▶ _EXERCISES_:
1) Shorten the paragraph of the reenlistment comment that begins "When the LTG doesn't fire someone" and keep its main points.
2) Write out the reenlistment comment from "The boys literally" up to and including "cool with that.".

▶ _SELECTION_:

The boys literally went out the door, white lights came on in the bird, we're green mean and ready to blank fire the shit out of the opfor. BOOM goes our platoon flag, and it's time to reaffirm my diminished mental capacity.

I guess I just don't understand how someone could even remotely think reupping in that manner would be something they would want to remember for the rest of their life, like losing your virginity, your first jump, first actual contact, etc. Let alone a goddamn field grade officer being cool with that.
 
When the LTG doesn't fire someone.... every one bitches that there is no discipline left in the military. I cannot count how many people bitched that part of the problem with the military is forgotten tradition- while I was still in the service. The same people that bitch when their new private wont stand at parade-rest are the same ones that get mad when the First Sergeant yells at them for saying "Top." If not getting to wear a sock puppet when they re-up is the reason troops are getting out, then so be it and the unhappy troops are welcomed to leave. If posting our individuality to social media is more important than the tradition that NCO's have sworn to uphold, then lets celebrate it. Enough of this fake pomp and circumstance over stupid ceremonies.

▶ _DATA EXCERPT_:

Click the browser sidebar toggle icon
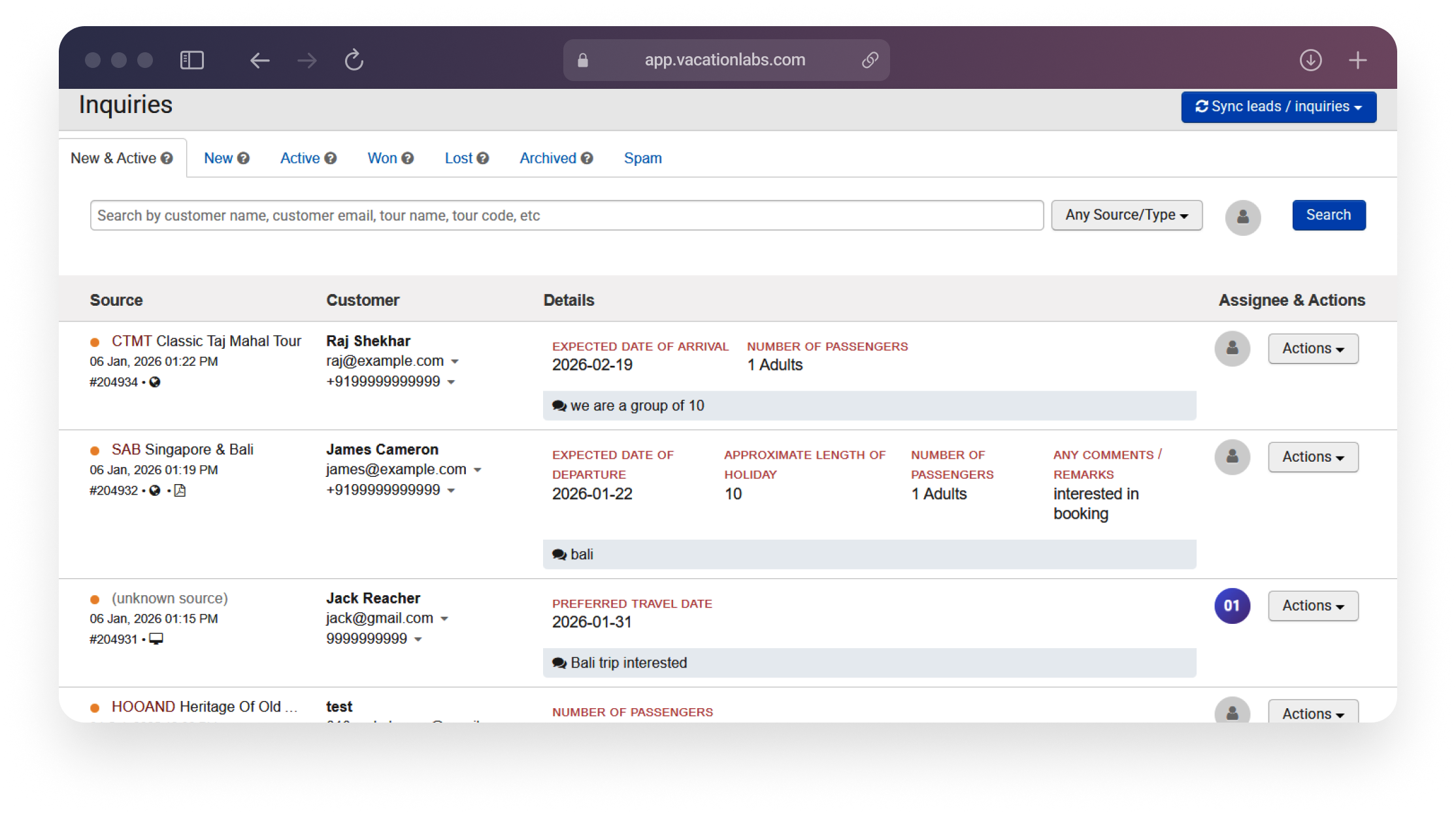 [191, 60]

▶ _THE SOLUTIONS_:
1) When the LTG doesn't fire someone, everyone complains that the military has no discipline left. While still in the service, the writer heard countless complaints that forgotten tradition is part of the military's problem. The people who complain when a new private won't stand at parade rest are the same ones who get angry when the First Sergeant yells at them for saying "Top." If troops are leaving because they can't wear a sock puppet when they re-up, they are welcome to go. If posting individuality to social media matters more than the tradition NCOs swore to uphold, then celebrate it. The writer calls for an end to the fake pomp over stupid ceremonies.

2)
The boys literally went out the door, white lights came on in the bird, we're green mean and ready to blank fire the shit out of the opfor. BOOM goes our platoon flag, and it's time to reaffirm my diminished mental capacity.

I guess I just don't understand how someone could even remotely think reupping in that manner would be something they would want to remember for the rest of their life, like losing your virginity, your first jump, first actual contact, etc. Let alone a goddamn field grade officer being cool with that.